Custardguts, Sep 21 2009
  

       [-] half-baked (can't remember what stories this has been in) cruel, and the only entertainment would be if you got a "ball" capable of taking feet off at the ankle.   

       the only realistic interpretation would be sheep dogs trying to herd their charges through gates (which I imagine is quite baked and icinged)
FlyingToaster, Sep 21 2009
  

       Great - kick an animal around and call it sport - ho ho bone.
xenzag, Sep 21 2009
  

       At least the gerbils and ducks have been spared for a change. They get shit on all the time here. Them and the poor pigeons. Poor little pigeons.
blissmiss, Sep 21 2009
  

       I like pigeons. Always have. In fact I prefer the company of pigeons to that of most people.
xenzag, Sep 21 2009
  

       I suppose the animals discomfort is limited to being digruntled. I'd like to see or do this when drunk with me mates but on this sober early morning I feel I have to vote no.
zeno, Sep 22 2009
  

       This idea didn't immediately paint a picture of actually kicking the badger in my mind, I would like to assume that the game would actually be competitive, non-contact, badger herding.
Still not especially fun though.
kaz, Sep 23 2009
  

       " competitive, non-contact, badger herding "   
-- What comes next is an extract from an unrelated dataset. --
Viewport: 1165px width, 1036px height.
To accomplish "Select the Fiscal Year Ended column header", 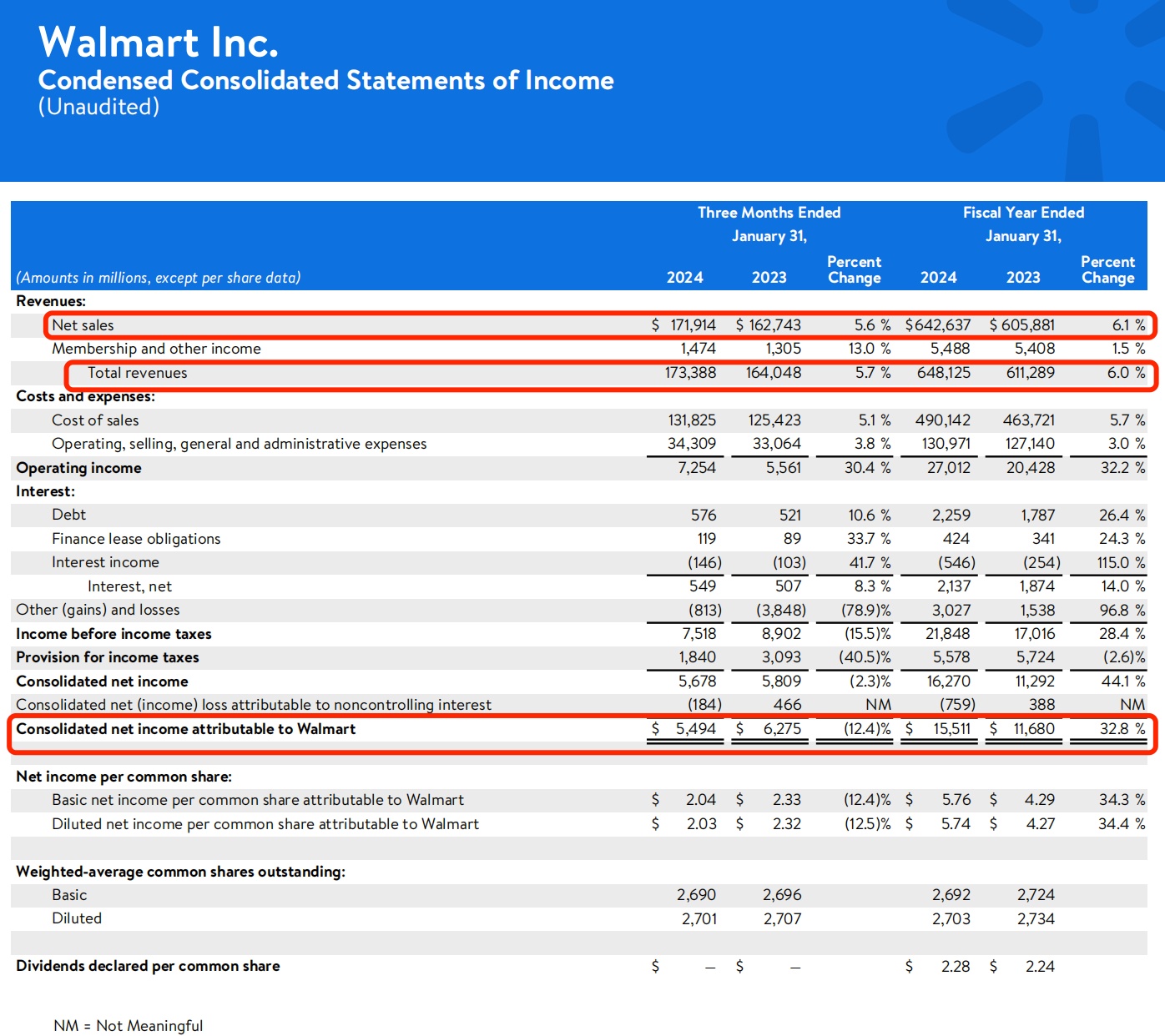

       Sounds a lot like my job, and the engineers I work with.
normzone, Sep 23 2009
  

       No, that's cat-herding.
8th of 7, Sep 23 2009
  

       The idea is essentially non-contact badger herding. Contact is naturally physically disallowed by the presence of a badger, but is prohibited by rules as well. I apologise if that was not clear. I am disgusted by cruelty and the last thing I wanted was some form of modern Coliseum game. Cat-herding came to mind, but I was in favor of a sIower, more menacing animal than a cat. I imagined this almost as a form of muggle Quidditch with the badger replacing the snitch. The badger would be a revered part of the sport and the winning team would take the animal out for drinks after the game in appreciation.
jellydoughnut, Sep 24 2009
  

       Just because no kicking is involved, 22 blokes chasing a wild animal about is highly likely to scare the shit out of it!
Still cruel in my book, albeit less so than originally anticipated having only read the title.
MikeOliver, Sep 25 2009
  

       But what animal would they use in Indiana? And how boring would kicking around a buckeye nut be?
RayfordSteele, Sep 25 2009
  

       // invasive species //
What, like candiru?
BunsenHoneydew, Sep 27 2009
  

       Use a remote-controlled robot badger, with laser eyes.